◆ **TEXT TO READ**
2.1 Granularity levels

At present, a sentiment analysis model can be implemented at various granular levels according to the requirement and scope. There are mainly four levels of sentiment analysis that have gained a lot of popularity. They are document level (Pang et al. 2002; Li and Li 2013; Hu and Li 2011; Li and Wu 2010; Rui et al. 2013; Zhan et al. 2009; Yu et al. 2010), sentence or phrase level (Nguyen and Nguyen 2017; Wilson et al. 2005; Narayanan et al. 2009; Liu et al. 2013; Yu et al. 2013; Tan et al. 2012; Mullen and Collier 2004), word level (Nielsen 2011; Dang et al. 2009; Reyes and Rosso 2012; Bollegala et al. 2012; Thelwall and Buckley 2013; Li et al. 2014), and entity or aspect level (Li et al. 2012; Li and Lu 2017; Quan and Ren 2014; Cruz Mata et al. 2013; Mostafa 2013; Yan et al. 2015; Li et al. 2015a).

Some of the other research works concentrate on concept level (Zad et al. 2021; Tsai et al. 2013; Poria et al. 2013; Balahur et al. 2011; Cambria et al. 2022; Cambria 2013), link/user level (Rabelo et al. 2012; Bao et al. 2013; Tan et al. 2011), clause level (Kanayama and Nasukawa 2006; Liu et al. 2013), and sense level (Banea et al. 2014; Wiebe and Mihalcea 2006; Alfter et al. 2022) sentiment analysis. Some of the important levels of sentiment analysis are discussed in the following sub-sections. To understand the different levels, let us consider a customer review R as shown below.

◆ **DIRECTIVE**
Return the part of the passage on sentiment analysis granularity levels between "2.1 Granularity levels" and "Li et al. 2015a).", inclusive, copied word for word. The data that comes next has no connection to the passage on sentiment analysis granularity levels.

Entries on target coordinates
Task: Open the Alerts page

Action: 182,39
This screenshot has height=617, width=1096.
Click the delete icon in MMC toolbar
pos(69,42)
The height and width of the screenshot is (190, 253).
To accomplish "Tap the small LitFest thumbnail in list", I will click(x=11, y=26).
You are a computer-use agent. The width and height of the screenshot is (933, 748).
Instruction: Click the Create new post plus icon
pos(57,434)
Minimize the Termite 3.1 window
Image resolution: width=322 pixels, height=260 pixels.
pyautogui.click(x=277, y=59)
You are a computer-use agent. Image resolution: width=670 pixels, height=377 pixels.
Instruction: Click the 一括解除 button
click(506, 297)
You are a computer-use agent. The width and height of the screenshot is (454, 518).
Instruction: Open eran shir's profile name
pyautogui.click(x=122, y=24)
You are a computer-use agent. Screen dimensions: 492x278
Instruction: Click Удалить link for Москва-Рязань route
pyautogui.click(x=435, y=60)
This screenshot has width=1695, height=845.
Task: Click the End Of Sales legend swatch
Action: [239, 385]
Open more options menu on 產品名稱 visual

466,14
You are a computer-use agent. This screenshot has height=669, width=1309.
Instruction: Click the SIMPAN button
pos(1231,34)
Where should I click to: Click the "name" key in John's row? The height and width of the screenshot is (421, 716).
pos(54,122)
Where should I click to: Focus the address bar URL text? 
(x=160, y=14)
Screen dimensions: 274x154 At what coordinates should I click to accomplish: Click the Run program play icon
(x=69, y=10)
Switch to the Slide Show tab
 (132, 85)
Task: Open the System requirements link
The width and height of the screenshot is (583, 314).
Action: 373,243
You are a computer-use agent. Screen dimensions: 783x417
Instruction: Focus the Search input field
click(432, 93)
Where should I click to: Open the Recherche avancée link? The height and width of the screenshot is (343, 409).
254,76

◆ **RESULT**
2.1 Granularity levels

At present, a sentiment analysis model can be implemented at various granular levels according to the requirement and scope. There are mainly four levels of sentiment analysis that have gained a lot of popularity. They are document level (Pang et al. 2002; Li and Li 2013; Hu and Li 2011; Li and Wu 2010; Rui et al. 2013; Zhan et al. 2009; Yu et al. 2010), sentence or phrase level (Nguyen and Nguyen 2017; Wilson et al. 2005; Narayanan et al. 2009; Liu et al. 2013; Yu et al. 2013; Tan et al. 2012; Mullen and Collier 2004), word level (Nielsen 2011; Dang et al. 2009; Reyes and Rosso 2012; Bollegala et al. 2012; Thelwall and Buckley 2013; Li et al. 2014), and entity or aspect level (Li et al. 2012; Li and Lu 2017; Quan and Ren 2014; Cruz Mata et al. 2013; Mostafa 2013; Yan et al. 2015; Li et al. 2015a).